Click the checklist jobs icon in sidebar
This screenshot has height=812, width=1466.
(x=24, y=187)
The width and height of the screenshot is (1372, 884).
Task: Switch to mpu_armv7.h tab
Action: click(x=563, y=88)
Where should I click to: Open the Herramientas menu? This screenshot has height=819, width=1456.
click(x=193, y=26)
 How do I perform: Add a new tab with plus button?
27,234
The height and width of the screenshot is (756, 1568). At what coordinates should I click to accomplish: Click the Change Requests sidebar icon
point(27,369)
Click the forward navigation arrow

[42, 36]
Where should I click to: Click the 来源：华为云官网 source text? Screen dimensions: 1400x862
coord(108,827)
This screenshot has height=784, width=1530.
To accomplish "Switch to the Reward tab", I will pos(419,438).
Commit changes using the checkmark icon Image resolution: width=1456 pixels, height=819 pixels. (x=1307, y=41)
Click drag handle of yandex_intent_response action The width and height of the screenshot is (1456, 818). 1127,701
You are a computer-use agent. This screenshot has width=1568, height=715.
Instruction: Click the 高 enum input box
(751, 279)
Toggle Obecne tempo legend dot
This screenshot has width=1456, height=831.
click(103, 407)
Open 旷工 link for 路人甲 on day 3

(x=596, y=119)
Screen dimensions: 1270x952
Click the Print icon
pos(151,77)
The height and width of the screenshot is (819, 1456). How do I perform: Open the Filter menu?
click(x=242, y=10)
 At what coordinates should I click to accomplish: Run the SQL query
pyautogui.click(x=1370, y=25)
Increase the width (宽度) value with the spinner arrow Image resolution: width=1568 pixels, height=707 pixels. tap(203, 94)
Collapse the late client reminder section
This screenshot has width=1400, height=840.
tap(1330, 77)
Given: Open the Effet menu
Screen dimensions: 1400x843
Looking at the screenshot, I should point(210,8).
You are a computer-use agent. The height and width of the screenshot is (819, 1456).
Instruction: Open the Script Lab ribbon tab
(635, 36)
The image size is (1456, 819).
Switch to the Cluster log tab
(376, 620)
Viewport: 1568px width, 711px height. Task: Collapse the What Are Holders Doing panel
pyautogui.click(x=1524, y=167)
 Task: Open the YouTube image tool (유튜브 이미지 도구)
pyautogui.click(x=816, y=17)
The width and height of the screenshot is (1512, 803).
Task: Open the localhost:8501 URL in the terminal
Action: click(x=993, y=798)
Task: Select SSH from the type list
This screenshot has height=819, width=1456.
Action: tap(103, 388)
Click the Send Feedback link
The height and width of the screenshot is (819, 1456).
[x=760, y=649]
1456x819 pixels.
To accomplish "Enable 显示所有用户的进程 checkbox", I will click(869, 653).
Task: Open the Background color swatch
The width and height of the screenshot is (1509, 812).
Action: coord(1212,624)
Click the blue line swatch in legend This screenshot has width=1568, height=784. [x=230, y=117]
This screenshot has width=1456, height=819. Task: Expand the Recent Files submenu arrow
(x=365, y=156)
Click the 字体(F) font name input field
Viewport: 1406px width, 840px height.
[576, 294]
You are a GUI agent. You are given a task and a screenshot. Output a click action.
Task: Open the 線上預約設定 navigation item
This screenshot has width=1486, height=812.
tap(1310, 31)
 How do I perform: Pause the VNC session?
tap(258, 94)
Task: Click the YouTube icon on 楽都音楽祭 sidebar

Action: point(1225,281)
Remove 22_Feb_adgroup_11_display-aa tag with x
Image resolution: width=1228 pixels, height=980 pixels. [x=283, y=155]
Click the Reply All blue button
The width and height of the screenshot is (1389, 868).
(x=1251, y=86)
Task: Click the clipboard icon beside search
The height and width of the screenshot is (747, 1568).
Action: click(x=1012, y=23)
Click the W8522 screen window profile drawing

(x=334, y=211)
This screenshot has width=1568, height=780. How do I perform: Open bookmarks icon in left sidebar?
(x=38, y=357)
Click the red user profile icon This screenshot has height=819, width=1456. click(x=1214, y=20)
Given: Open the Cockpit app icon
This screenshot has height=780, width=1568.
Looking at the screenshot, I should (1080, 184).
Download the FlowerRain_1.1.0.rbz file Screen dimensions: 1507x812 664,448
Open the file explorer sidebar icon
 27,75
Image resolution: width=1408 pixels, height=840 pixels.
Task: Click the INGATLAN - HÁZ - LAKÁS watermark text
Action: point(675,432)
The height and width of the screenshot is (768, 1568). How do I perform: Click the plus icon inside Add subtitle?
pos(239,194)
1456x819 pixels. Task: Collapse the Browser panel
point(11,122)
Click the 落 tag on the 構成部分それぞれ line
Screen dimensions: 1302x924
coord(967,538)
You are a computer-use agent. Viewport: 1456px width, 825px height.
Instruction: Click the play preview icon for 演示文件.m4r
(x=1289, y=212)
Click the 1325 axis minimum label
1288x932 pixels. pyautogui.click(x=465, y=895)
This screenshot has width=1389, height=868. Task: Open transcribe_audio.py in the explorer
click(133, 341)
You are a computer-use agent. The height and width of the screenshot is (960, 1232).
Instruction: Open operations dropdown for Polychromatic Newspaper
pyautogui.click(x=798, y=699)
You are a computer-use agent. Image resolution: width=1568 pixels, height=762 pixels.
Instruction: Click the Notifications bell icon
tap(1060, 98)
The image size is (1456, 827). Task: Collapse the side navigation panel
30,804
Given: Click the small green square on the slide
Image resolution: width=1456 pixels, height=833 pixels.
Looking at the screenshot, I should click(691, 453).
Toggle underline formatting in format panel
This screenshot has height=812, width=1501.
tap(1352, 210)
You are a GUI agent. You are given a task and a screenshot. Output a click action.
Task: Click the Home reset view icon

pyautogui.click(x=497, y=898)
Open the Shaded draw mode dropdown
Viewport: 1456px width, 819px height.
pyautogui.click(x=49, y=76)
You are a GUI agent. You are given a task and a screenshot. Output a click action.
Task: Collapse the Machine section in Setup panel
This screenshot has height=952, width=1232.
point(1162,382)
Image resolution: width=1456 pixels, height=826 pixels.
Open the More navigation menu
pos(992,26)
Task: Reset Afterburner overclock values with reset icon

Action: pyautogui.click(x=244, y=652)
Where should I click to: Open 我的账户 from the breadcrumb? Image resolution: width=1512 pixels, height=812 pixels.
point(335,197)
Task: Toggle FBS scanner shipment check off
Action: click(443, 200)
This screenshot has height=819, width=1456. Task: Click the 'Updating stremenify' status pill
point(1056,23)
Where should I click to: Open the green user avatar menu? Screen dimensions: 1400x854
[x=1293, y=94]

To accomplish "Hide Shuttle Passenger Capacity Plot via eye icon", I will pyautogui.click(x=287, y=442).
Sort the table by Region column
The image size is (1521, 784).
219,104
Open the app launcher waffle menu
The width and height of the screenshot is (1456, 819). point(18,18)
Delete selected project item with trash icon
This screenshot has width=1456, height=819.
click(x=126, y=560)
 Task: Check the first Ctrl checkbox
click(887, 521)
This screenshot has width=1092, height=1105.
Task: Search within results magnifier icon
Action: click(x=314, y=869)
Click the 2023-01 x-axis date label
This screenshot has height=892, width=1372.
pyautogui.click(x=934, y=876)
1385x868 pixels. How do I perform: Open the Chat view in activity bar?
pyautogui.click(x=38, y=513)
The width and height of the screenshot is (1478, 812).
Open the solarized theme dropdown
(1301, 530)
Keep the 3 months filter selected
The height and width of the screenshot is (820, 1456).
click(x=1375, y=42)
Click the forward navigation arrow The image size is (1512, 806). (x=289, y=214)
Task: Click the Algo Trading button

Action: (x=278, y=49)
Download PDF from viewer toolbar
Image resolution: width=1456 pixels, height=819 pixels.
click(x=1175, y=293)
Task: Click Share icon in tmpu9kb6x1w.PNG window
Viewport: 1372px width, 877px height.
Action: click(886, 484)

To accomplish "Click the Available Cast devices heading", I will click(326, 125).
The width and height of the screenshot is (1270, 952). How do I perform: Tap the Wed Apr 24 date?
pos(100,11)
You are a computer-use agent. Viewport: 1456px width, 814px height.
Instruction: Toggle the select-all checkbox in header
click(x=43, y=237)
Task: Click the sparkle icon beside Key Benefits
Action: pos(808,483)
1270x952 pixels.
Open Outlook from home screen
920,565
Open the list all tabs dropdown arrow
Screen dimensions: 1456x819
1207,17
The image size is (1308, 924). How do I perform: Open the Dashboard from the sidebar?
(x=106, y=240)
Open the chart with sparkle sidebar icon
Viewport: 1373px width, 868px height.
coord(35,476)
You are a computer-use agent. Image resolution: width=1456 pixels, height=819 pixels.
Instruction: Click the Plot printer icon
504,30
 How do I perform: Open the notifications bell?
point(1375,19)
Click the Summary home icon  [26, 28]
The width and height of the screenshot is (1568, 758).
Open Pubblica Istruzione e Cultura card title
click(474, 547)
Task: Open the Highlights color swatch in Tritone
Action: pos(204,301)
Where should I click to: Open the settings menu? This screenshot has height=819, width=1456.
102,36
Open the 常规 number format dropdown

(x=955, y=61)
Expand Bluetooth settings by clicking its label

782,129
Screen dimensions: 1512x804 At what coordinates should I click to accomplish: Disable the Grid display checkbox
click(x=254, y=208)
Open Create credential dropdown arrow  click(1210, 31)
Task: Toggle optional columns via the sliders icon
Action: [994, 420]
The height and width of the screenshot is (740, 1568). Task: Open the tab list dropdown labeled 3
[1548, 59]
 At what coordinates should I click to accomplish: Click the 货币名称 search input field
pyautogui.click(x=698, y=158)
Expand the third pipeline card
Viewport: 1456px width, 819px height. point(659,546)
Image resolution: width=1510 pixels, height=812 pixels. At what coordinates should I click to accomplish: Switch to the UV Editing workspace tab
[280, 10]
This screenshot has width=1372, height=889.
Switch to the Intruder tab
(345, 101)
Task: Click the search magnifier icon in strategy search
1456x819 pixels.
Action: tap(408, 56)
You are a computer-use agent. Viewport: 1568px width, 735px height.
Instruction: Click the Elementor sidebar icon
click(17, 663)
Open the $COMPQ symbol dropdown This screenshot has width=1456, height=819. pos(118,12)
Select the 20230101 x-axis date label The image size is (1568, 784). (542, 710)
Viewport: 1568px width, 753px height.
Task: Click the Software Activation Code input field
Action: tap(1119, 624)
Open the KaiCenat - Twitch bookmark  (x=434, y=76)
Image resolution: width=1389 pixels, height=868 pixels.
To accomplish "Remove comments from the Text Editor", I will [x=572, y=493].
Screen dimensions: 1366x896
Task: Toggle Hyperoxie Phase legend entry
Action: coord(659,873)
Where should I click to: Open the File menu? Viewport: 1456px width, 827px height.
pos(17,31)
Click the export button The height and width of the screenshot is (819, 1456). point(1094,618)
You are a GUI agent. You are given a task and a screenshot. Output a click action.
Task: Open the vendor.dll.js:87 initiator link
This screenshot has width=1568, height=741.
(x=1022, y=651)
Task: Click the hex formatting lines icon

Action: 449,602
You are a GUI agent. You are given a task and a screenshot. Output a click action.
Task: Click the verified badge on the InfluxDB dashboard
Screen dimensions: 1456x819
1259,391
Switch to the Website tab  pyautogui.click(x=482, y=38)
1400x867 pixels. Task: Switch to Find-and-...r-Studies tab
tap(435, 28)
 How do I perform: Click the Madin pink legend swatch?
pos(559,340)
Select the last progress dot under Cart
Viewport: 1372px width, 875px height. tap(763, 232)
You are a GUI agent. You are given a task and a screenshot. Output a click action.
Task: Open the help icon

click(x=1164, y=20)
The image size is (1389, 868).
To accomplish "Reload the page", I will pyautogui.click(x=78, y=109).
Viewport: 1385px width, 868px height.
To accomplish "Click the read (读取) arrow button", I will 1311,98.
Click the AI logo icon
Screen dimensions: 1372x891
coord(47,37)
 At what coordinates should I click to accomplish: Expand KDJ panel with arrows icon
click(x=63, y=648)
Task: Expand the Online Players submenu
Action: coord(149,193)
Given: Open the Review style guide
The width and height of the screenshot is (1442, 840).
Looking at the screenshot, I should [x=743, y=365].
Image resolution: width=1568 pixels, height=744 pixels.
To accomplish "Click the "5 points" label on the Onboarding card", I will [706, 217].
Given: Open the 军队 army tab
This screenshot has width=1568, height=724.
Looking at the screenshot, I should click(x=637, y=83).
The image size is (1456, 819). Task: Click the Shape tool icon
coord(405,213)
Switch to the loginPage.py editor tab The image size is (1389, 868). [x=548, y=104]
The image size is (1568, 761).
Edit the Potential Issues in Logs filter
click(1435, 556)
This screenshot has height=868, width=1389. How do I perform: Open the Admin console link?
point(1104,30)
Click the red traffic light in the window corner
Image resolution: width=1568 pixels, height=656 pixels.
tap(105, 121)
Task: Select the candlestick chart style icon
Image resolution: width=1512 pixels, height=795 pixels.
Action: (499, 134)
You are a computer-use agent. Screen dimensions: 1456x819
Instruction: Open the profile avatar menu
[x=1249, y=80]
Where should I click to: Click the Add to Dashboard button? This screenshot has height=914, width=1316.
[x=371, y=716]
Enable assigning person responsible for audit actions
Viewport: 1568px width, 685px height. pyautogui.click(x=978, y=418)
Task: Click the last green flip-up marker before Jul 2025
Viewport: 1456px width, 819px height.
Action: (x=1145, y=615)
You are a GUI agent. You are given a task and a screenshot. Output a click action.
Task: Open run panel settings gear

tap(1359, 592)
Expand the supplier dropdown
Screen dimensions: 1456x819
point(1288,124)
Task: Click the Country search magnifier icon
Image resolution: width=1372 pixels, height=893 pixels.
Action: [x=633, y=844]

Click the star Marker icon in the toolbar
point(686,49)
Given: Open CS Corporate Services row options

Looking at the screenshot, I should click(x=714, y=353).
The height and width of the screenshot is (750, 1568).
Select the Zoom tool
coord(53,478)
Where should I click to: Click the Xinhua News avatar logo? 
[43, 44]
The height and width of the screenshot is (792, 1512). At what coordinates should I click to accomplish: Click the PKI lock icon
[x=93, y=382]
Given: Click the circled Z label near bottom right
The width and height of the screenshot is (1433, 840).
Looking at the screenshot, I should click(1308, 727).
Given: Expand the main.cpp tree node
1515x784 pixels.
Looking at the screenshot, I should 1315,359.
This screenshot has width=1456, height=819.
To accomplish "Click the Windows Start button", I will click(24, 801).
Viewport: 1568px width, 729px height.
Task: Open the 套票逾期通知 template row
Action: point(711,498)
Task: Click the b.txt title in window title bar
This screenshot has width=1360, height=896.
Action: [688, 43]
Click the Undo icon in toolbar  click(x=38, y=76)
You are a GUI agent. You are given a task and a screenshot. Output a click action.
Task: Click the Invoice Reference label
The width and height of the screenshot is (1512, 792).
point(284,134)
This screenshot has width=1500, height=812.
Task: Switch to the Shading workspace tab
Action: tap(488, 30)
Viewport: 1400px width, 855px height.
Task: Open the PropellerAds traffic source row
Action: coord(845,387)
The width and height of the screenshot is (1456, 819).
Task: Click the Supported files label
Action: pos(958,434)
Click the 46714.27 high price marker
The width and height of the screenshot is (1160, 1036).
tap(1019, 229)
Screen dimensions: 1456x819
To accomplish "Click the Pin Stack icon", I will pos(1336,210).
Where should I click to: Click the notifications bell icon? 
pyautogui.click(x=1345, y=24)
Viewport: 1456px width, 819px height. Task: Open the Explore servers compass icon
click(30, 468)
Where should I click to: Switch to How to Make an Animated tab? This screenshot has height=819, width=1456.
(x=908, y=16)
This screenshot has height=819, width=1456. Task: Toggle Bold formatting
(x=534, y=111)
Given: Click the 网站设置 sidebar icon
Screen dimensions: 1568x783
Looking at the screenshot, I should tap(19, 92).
○ ○ ○ ○
Exercise objective | Wherever a line in the data above contains the word "chart", copy that line.

Response to the exercise |
Open the chart with sparkle sidebar icon
Task: Select the candlestick chart style icon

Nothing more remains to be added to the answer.